THE TASK -
Leave the pictures out, and print everything else in the records exactly.

MATERIAL FOR THE TASK -
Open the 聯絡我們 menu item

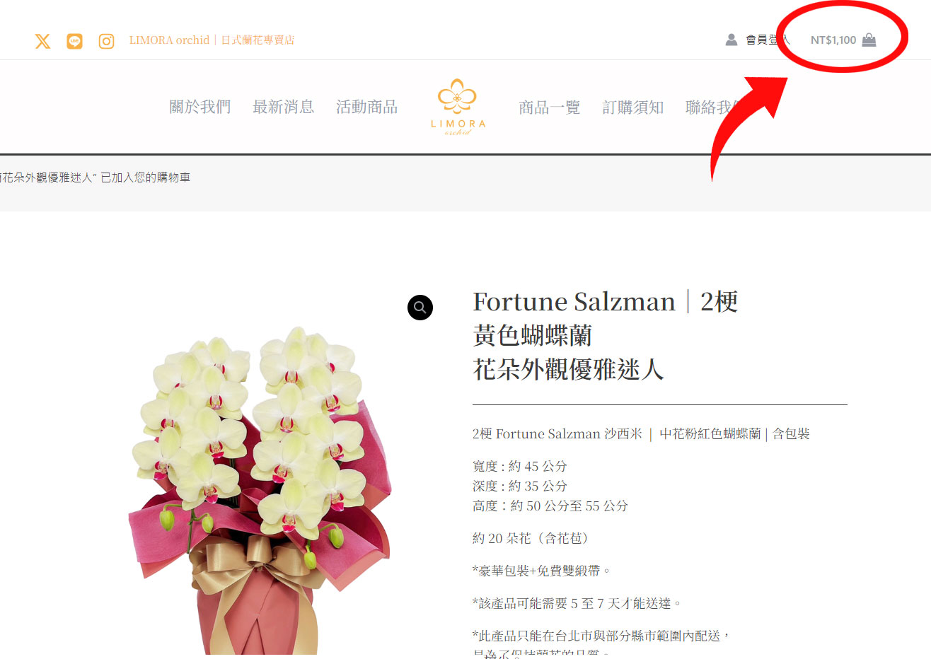[713, 107]
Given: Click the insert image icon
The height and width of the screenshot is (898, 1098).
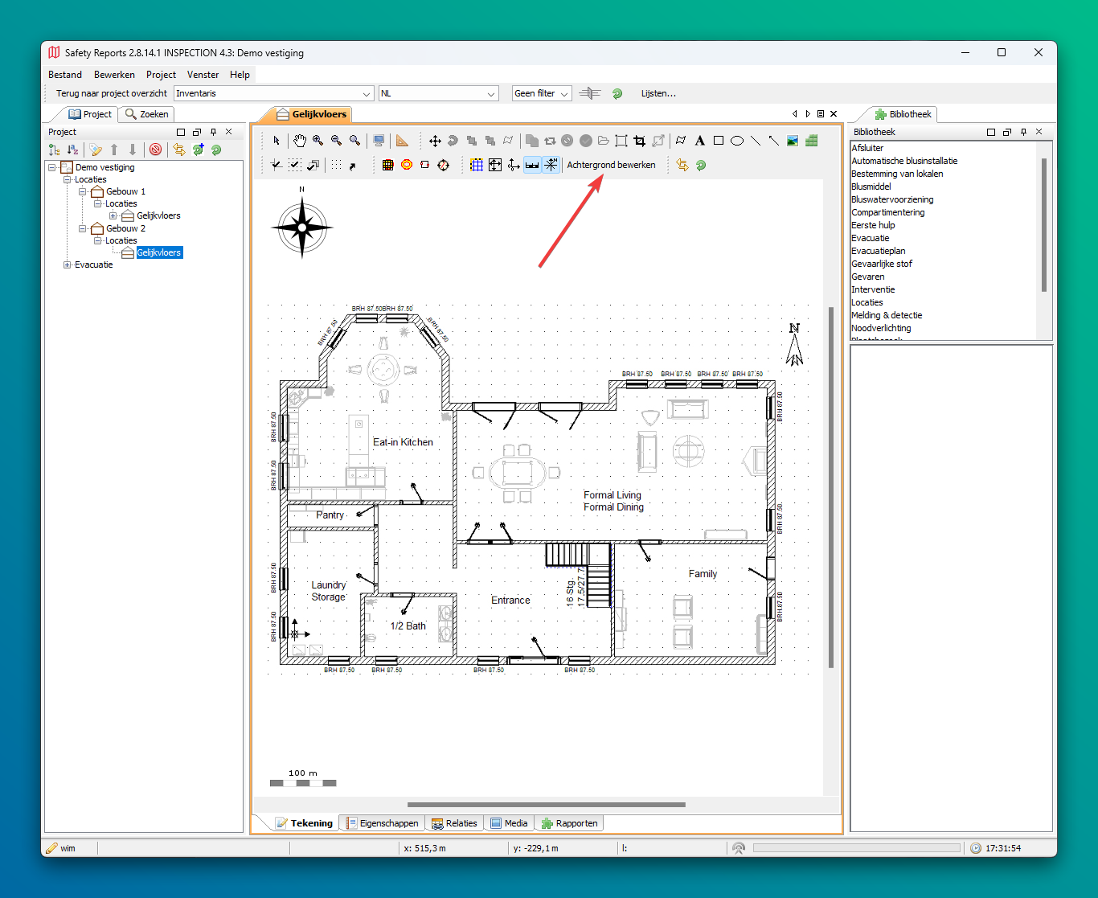Looking at the screenshot, I should tap(793, 141).
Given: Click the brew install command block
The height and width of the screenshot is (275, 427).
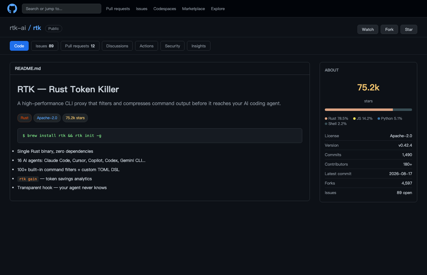Looking at the screenshot, I should click(x=160, y=136).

RESPONSE BELOW -
Open the 聯絡我們 menu item

[713, 107]
Given: Click the insert image icon
The height and width of the screenshot is (898, 1098).
Looking at the screenshot, I should tap(793, 141).
Given: Click the brew install command block
The height and width of the screenshot is (275, 427).
Looking at the screenshot, I should click(x=160, y=136).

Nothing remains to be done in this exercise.